Author: Lewis Weinstein
Publisher: University of Wisconsin Press, Madison, WI
Weinstein’s book has accurately captured the spice and flavor of fifteenth-century Spain and the time of Torquemada, Ferdinand and Isabella. This success is validated by the foreword written by Msgr. Thomas J. Hartman (of TV’s “The G-d Squad”), who wrote: “The Heretic” was where I turned in order to understand the Inquisition. I knew the outline of Christian atrocities, but Lew’s book taught me about the painful positions many good people were put into in order to survive. It’s not a pretty picture.”
Our protagonists are Gabriel Catalan, a jeweler, his wife Pilar and their son Tomas. In the
story, Gabriel rose to become titular head of the converso community after the demise of Don
Alonso, a prominent merchant-trader who had maintained a secret minyan in his own vast home and was treasurer to the house of Castille. A tenuous relationship of networking support existed between those who remained openly Jewish and the conversos in Seville.

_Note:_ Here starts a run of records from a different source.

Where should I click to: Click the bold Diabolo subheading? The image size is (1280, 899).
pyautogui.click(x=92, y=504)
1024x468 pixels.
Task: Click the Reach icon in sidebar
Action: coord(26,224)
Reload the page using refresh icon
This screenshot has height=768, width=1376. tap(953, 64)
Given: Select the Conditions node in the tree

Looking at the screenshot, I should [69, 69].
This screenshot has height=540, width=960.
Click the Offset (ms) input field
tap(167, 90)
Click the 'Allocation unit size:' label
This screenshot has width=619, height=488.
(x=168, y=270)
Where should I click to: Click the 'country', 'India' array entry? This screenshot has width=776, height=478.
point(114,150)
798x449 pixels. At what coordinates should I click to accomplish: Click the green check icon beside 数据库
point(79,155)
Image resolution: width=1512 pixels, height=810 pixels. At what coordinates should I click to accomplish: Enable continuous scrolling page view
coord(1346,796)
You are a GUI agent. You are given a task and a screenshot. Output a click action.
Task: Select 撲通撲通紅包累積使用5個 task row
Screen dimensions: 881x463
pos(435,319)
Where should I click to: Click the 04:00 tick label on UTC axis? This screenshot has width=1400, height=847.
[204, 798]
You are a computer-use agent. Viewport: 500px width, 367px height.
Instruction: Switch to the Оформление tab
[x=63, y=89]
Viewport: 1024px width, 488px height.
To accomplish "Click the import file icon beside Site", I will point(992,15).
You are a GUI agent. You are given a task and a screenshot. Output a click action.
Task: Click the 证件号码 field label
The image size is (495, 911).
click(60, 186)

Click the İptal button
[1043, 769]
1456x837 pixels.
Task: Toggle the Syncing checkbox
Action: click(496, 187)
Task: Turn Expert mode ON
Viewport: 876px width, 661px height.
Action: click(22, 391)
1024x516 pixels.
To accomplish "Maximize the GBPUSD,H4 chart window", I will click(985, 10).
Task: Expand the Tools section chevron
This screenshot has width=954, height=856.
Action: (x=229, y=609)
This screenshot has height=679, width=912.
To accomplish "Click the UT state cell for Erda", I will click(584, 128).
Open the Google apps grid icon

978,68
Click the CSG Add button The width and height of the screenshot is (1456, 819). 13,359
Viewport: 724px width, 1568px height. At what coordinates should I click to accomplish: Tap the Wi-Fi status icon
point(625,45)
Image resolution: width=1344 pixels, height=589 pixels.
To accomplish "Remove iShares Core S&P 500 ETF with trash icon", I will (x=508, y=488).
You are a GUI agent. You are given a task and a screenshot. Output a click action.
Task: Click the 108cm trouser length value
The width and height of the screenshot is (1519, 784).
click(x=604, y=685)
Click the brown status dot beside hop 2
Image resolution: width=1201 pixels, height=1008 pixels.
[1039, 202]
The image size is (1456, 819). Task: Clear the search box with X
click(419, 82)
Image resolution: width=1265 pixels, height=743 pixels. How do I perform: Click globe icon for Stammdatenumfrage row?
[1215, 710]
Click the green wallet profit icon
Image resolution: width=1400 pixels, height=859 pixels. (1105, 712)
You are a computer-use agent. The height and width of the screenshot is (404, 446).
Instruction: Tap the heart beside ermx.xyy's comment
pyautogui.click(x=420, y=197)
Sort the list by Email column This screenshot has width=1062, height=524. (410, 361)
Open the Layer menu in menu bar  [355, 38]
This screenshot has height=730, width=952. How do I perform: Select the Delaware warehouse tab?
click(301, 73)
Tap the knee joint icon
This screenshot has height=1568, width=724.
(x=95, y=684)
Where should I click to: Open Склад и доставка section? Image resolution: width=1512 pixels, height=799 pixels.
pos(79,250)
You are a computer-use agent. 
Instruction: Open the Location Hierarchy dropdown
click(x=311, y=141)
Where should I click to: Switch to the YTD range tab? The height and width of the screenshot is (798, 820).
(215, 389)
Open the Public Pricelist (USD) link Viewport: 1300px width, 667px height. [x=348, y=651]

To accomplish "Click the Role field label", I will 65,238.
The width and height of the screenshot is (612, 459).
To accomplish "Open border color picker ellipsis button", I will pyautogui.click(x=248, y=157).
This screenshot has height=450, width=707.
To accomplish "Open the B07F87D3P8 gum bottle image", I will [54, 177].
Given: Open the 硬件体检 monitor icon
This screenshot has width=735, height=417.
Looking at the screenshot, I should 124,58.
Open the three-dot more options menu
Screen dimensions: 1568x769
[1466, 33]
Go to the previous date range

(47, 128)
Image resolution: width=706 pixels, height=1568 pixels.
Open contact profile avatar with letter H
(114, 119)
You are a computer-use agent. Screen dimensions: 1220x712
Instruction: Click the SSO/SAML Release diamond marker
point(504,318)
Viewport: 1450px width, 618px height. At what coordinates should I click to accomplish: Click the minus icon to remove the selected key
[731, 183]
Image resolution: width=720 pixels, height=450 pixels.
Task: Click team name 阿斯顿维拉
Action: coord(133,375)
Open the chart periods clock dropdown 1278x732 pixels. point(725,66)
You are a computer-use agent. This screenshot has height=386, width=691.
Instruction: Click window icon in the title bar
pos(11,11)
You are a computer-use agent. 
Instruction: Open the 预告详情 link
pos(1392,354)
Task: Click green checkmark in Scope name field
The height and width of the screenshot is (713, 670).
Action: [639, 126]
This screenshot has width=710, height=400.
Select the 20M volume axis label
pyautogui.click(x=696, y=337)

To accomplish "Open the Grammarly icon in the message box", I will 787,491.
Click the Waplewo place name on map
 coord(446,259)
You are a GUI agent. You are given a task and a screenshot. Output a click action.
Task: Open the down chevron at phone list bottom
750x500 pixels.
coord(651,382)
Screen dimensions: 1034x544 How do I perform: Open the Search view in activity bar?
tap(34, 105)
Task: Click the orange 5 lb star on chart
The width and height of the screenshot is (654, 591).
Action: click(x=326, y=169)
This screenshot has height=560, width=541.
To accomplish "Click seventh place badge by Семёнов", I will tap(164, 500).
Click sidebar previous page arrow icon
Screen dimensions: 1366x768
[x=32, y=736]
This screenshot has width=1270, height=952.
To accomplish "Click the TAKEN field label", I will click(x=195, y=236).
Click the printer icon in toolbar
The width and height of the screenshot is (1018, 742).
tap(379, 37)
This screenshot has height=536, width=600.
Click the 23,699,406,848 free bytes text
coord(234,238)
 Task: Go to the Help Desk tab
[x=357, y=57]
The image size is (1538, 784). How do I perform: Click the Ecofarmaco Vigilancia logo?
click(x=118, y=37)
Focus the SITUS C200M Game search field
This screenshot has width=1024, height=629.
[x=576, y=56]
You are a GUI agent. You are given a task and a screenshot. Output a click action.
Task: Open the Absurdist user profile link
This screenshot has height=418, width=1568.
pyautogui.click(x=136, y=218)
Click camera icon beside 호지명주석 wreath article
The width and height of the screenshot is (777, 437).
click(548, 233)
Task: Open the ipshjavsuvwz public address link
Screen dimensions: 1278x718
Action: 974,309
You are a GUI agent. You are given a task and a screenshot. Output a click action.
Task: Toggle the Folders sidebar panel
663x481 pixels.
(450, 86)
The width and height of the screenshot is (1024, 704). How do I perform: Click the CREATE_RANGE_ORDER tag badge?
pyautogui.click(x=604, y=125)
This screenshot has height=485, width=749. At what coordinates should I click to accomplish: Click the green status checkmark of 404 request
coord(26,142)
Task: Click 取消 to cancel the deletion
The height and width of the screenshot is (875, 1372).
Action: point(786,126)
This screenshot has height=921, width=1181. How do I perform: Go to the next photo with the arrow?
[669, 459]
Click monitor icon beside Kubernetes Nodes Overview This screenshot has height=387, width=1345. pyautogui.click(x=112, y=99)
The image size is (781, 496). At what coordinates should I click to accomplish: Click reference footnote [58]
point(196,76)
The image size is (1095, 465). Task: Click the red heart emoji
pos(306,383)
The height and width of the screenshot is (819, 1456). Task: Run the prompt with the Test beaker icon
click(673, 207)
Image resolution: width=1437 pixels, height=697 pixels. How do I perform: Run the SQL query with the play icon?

Intertwined in this very ambitious story is the secret introduction, by a Jewish printer from
Mainz, Germany, of the method printing the produce a Hebrew Bible and Pirke Avos in Seville by Tomas Catalan together with the Jewish Lucena family. Many other story lines are
included, including that of Gabriel Catalan persuading King Juan of Portugal, the father of
Prince Ferdinand, to commit himself to eye surgery at the hands of a Jewish surgeon.
In another exciting episode, young Tomas saves the life of the little son of Prince Hasan of
the Moors when he is nearly run over by a rapidly rolling cart in a procession.
While things don’t turn out well for Gabriel and Pilar, their son Tomas and his wife Esther
continue the Jewish saga well into the future.
The Heretic is a truly exciting page-turner that is completely unexpected of a University
Press. It is part of a series – The Library of American Fiction – that also includes Stories Of
An Imaginary Childhood by Melvin Jules Bukiet; Mazel by Rebecca Goldstein; The Museum of Happiness by Jesse Lee Kercheval; Brooklyn Boy by Alan Lelchuk; and Ladies and Gentlemen, The Original Music of the Hebrew Alphabet and Weekend in Mustara by Kurt Leviant.